L’alcool, même en faible quantité, augmenterait le risque de démence

Par Morgan,  publié le 31 octobre 2025 

alcool femme amies

Image d’illustration. Alcool femme ADN

Une récente étude met en lumière le lien entre la consommation, même minime, d’alcool et une augmentation du risque de développer une démence. Ces nouvelles données interrogent les seuils de sécurité jusque-là admis concernant l’alcool et la santé cognitive.

Une idée reçue remise en cause

Pendant longtemps, l’image d’un verre de vin « bon pour la santé » s’est imposée dans les esprits, portée par des études affirmant que la consommation modérée d’alcool pouvait préserver le cerveau. Mais, à la lumière de recherches récentes, ce mythe vacille nettement. En croisant des données issues du US Million Veteran Programme et de la UK Biobank, soit plus d’un demi-million d’adultes suivis sur plusieurs années, une vaste étude vient bouleverser les certitudes établies : il n’existerait tout simplement pas de seuil « sûr » pour l’alcool.

La face cachée des statistiques

Ce nouveau travail scientifique révèle une progression inquiétante : chaque augmentation, même minime, du nombre de verres hebdomadaires correspond à un risque majoré de démence. À titre d’exemple, une hausse légère s’accompagne déjà d’une élévation de 15 % du risque. Or, cet effet délétère touche tous les profils — des buveurs occasionnels aux abstinents dits « anciens », souvent inclus à tort parmi les non-buveurs dans les analyses précédentes. Les chercheurs pointent ainsi un biais majeur : beaucoup d’études antérieures assimilaient ceux ayant arrêté l’alcool pour raisons médicales à des abstinents absolus, faussant les conclusions et donnant à la consommation modérée une image protectrice injustifiée.

Pour clarifier ces résultats parfois contradictoires, l’équipe a donc utilisé l’analyse génétique afin d’éliminer ces erreurs de classement. Verdict : une prédisposition héréditaire à boire davantage rime avec un risque accru et continu de dommages cérébraux.

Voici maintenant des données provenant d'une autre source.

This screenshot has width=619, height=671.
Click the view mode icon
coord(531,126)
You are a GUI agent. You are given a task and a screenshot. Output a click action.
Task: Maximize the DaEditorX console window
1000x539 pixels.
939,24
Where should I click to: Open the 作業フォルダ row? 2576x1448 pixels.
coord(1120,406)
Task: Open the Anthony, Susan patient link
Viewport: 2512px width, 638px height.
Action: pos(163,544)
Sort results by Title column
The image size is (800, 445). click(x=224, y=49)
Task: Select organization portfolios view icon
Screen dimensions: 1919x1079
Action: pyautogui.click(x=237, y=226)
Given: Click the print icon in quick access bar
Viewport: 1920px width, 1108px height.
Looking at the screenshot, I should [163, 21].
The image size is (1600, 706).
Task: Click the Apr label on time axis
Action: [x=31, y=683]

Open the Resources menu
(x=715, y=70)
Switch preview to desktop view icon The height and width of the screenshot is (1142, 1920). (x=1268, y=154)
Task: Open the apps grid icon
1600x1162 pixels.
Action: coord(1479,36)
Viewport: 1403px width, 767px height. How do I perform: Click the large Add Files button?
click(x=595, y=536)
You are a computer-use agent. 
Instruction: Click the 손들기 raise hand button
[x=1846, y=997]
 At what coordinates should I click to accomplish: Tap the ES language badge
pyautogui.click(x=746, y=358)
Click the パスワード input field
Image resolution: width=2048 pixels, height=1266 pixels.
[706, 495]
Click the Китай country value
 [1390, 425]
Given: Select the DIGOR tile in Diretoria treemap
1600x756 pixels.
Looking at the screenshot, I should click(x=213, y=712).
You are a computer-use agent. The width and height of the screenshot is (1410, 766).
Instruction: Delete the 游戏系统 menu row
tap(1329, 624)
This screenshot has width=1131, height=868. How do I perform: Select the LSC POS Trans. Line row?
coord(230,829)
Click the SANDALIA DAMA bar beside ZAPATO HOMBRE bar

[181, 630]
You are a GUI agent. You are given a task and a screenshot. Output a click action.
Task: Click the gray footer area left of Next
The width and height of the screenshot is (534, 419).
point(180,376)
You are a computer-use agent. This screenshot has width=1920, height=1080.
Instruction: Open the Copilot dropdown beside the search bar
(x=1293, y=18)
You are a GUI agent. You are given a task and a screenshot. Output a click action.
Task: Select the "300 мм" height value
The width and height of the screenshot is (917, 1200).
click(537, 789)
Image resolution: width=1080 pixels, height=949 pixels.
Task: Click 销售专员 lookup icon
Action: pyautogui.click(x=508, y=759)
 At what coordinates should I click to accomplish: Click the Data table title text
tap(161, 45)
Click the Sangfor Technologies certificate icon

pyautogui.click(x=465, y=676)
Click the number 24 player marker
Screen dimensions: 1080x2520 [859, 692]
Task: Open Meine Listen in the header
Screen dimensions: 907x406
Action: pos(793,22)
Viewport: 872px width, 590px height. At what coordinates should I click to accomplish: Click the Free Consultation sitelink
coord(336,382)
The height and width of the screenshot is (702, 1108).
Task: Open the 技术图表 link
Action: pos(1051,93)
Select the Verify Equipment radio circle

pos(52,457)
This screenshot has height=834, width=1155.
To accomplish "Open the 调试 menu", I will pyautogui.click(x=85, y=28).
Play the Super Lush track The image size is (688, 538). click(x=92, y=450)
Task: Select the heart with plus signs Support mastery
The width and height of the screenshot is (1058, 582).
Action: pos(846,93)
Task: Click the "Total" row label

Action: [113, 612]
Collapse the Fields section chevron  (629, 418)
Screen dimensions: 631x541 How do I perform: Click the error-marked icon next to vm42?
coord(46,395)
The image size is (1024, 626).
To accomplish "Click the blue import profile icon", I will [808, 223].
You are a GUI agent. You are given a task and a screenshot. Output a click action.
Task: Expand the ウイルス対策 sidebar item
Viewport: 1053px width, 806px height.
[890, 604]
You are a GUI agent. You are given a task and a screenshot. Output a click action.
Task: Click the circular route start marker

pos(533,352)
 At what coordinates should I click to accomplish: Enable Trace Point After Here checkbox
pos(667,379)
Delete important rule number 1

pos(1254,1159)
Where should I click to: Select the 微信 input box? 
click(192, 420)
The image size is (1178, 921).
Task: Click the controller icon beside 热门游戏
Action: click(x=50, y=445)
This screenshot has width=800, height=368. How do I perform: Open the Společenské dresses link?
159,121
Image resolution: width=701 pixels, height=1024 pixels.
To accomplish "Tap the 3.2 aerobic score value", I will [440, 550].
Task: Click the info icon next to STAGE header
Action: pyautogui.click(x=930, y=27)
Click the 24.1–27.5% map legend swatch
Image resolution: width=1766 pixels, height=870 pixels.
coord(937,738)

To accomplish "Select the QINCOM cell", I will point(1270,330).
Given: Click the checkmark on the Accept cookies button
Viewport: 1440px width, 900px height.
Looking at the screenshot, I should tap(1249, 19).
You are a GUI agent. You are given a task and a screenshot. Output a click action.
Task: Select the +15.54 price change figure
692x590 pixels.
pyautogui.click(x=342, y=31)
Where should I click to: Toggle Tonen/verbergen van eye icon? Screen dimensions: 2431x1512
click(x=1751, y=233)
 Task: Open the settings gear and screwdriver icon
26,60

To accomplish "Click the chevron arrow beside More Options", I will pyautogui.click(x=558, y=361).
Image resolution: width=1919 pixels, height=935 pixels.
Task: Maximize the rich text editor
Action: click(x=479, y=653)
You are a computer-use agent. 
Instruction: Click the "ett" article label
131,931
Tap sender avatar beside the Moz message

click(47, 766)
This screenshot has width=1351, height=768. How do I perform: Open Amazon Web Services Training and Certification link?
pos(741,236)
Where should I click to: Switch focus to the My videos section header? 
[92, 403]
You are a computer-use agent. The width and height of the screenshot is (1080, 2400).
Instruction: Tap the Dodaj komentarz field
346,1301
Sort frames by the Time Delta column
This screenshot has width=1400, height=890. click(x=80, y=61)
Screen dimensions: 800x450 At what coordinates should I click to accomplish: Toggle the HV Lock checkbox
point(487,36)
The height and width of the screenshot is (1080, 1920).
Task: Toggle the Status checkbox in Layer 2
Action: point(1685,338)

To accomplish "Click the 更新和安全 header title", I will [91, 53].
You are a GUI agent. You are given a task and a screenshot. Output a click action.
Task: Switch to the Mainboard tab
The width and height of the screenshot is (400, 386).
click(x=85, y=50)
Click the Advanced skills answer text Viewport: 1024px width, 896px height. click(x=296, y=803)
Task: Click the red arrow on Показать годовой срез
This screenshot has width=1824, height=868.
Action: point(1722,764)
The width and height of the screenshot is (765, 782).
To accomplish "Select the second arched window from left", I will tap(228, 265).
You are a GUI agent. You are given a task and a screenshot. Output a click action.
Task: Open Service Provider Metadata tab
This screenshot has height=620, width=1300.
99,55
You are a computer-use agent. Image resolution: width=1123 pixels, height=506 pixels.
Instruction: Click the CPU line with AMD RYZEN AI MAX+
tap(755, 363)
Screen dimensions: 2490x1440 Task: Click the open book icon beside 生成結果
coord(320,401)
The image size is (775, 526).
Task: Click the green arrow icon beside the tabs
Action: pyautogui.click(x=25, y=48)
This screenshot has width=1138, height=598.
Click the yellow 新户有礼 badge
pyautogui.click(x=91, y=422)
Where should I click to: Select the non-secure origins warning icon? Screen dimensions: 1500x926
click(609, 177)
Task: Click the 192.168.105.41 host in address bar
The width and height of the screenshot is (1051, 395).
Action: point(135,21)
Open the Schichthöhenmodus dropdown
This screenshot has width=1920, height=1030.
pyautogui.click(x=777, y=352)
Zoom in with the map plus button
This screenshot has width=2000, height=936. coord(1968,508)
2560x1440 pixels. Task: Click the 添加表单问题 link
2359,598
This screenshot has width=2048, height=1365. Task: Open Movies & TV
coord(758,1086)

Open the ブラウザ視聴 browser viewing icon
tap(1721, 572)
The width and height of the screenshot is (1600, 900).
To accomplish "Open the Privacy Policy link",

Des effets invisibles, mais durables sur le cerveau

Concrètement, même en quantité limitée, l’alcool altère progressivement la communication entre neurones et fragilise leur structure. Cette dégradation se manifeste par des troubles subtils — mémoire vacillante, jugement émoussé ou difficultés émotionnelles — qui s’aggravent insidieusement avec le temps. Outre l’inflammation chronique qu’il provoque, l’alcool freine aussi la réparation naturelle du cerveau : le terrain devient propice au développement accéléré de pathologies comme la maladie d’Alzheimer.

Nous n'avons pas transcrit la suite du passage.